Work instruction: Beginning with the line that holds "[Go to whatsapp] (607, 2539)" in the data below, give again every line through the one that holds "[Go to GetButton.io website] (607, 2563)", exactly as written.

[Stored data entries]
※

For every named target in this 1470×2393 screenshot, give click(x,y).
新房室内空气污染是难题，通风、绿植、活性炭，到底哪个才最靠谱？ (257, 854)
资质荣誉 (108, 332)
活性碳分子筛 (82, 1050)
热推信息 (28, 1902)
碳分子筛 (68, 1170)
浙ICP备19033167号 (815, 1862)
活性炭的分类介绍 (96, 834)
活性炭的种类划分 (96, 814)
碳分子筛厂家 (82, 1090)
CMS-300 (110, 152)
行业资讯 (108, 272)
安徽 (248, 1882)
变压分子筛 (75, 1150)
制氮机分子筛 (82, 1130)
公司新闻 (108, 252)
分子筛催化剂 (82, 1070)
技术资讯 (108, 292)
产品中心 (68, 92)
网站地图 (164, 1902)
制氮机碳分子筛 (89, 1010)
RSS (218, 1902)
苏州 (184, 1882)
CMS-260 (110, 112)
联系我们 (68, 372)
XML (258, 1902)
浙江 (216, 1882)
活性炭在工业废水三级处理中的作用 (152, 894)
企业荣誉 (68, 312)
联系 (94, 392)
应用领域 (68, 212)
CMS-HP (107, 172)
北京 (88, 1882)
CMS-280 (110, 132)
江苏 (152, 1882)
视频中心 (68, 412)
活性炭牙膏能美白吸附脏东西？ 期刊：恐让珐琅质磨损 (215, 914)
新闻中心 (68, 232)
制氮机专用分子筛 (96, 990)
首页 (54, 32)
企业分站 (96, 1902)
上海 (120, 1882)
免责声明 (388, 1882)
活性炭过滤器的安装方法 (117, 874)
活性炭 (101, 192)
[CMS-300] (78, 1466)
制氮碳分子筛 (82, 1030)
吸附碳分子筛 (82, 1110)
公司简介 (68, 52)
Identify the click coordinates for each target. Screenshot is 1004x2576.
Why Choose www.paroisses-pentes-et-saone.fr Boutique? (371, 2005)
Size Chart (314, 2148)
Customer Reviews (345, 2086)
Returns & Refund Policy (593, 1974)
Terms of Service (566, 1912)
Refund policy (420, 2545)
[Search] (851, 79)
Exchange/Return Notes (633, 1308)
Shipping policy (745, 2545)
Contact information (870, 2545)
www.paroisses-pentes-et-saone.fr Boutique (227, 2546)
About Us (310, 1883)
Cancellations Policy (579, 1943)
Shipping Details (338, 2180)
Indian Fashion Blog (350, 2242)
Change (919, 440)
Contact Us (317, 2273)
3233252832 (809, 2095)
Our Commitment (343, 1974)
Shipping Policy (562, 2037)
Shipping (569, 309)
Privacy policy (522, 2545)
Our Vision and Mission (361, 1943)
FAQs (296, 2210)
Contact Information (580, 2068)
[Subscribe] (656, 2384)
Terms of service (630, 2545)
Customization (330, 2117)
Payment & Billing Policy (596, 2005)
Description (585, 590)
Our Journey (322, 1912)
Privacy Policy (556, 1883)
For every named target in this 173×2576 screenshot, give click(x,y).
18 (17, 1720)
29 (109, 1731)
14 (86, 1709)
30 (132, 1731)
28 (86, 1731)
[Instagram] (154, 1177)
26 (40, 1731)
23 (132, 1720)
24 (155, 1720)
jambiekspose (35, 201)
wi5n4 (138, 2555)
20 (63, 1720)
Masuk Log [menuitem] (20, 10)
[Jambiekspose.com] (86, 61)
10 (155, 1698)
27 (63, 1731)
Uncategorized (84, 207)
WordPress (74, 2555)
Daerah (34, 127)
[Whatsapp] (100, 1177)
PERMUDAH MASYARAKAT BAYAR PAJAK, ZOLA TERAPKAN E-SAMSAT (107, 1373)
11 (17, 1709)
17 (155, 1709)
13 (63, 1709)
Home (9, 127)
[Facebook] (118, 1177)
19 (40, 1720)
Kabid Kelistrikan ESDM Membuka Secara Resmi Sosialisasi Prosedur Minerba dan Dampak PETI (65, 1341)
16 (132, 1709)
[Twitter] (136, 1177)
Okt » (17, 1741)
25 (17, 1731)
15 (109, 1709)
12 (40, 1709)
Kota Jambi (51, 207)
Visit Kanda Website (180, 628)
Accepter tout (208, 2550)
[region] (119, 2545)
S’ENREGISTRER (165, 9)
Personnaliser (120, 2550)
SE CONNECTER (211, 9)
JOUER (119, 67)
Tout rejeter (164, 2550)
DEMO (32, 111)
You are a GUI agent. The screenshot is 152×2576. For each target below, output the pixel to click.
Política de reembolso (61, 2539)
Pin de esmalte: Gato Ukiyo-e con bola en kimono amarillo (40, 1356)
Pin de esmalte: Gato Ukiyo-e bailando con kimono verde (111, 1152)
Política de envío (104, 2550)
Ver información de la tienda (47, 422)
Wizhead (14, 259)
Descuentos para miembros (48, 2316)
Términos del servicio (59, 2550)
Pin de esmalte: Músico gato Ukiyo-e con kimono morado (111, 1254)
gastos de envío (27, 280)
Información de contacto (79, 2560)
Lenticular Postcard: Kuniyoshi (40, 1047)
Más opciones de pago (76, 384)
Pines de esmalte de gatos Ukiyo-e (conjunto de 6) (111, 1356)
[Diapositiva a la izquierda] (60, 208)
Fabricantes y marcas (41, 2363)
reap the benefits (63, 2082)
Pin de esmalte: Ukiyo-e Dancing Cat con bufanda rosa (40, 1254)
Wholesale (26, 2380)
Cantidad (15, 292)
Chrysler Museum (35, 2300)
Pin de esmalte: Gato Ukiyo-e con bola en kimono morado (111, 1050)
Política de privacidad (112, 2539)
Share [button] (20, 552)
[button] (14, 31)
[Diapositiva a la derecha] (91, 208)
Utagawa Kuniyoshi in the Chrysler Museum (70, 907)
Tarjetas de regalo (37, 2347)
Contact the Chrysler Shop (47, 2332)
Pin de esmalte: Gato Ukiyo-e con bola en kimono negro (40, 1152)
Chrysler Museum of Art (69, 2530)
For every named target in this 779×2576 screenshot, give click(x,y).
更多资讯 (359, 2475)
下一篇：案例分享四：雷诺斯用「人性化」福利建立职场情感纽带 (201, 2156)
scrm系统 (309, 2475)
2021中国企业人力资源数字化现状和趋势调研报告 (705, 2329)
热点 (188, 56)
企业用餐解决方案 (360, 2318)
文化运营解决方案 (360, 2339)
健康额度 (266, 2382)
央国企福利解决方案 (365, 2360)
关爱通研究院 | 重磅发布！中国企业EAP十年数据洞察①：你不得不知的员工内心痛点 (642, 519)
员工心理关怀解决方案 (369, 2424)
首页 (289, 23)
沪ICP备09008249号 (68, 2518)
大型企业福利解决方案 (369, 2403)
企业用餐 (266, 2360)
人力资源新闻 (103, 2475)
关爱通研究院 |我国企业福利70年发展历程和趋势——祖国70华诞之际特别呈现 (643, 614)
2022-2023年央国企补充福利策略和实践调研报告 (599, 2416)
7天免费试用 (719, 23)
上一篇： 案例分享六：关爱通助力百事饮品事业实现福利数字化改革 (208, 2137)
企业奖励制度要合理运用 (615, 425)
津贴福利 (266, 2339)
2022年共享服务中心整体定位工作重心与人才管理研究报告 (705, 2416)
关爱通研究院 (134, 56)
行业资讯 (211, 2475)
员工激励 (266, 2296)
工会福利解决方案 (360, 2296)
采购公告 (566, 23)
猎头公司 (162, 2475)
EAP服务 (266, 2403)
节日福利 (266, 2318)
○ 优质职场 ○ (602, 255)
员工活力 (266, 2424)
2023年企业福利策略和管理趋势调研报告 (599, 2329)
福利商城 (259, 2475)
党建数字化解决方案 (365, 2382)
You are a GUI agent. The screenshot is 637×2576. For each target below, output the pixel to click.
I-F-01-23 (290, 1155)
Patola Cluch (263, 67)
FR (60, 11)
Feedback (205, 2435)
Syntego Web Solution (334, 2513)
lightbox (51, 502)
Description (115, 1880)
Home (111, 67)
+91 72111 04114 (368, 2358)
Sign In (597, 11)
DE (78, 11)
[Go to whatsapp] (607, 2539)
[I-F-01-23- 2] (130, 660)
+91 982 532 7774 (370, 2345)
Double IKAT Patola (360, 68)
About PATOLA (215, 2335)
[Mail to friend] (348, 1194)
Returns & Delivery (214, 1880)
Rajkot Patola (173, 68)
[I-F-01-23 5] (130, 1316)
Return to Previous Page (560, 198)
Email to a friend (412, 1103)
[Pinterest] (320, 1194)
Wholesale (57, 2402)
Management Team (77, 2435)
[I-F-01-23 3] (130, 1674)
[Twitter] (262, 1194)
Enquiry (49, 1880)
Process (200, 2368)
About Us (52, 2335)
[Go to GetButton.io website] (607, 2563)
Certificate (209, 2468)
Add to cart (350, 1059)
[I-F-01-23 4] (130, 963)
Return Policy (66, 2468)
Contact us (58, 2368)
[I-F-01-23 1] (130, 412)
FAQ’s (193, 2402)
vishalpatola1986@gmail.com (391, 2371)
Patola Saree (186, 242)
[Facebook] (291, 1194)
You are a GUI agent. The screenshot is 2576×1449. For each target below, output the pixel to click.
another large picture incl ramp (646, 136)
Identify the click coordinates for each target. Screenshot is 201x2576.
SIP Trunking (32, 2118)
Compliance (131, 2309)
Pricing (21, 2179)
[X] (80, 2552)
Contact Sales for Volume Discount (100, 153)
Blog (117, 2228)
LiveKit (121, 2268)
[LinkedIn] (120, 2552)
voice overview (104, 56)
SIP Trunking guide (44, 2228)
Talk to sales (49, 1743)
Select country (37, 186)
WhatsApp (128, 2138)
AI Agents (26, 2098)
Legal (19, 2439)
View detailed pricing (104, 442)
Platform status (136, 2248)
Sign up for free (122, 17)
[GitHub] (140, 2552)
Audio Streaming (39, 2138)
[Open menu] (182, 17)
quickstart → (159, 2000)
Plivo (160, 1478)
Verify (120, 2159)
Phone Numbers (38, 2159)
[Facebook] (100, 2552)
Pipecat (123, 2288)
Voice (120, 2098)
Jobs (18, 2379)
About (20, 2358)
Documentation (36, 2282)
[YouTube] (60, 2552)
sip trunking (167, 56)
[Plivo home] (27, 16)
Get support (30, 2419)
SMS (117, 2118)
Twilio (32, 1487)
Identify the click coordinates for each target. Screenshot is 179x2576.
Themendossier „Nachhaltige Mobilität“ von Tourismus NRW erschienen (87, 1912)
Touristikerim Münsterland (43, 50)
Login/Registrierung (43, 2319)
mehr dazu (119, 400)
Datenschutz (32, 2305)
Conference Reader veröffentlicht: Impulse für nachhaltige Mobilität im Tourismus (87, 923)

※

Reply to the task:
[Go to whatsapp] (607, 2539)
[I-F-01-23- 2] (130, 660)
+91 982 532 7774 (370, 2345)
Double IKAT Patola (360, 68)
About PATOLA (215, 2335)
[Mail to friend] (348, 1194)
Returns & Delivery (214, 1880)
Rajkot Patola (173, 68)
[I-F-01-23 5] (130, 1316)
Return to Previous Page (560, 198)
Email to a friend (412, 1103)
[Pinterest] (320, 1194)
Wholesale (57, 2402)
Management Team (77, 2435)
[I-F-01-23 3] (130, 1674)
[Twitter] (262, 1194)
Enquiry (49, 1880)
Process (200, 2368)
About Us (52, 2335)
[Go to GetButton.io website] (607, 2563)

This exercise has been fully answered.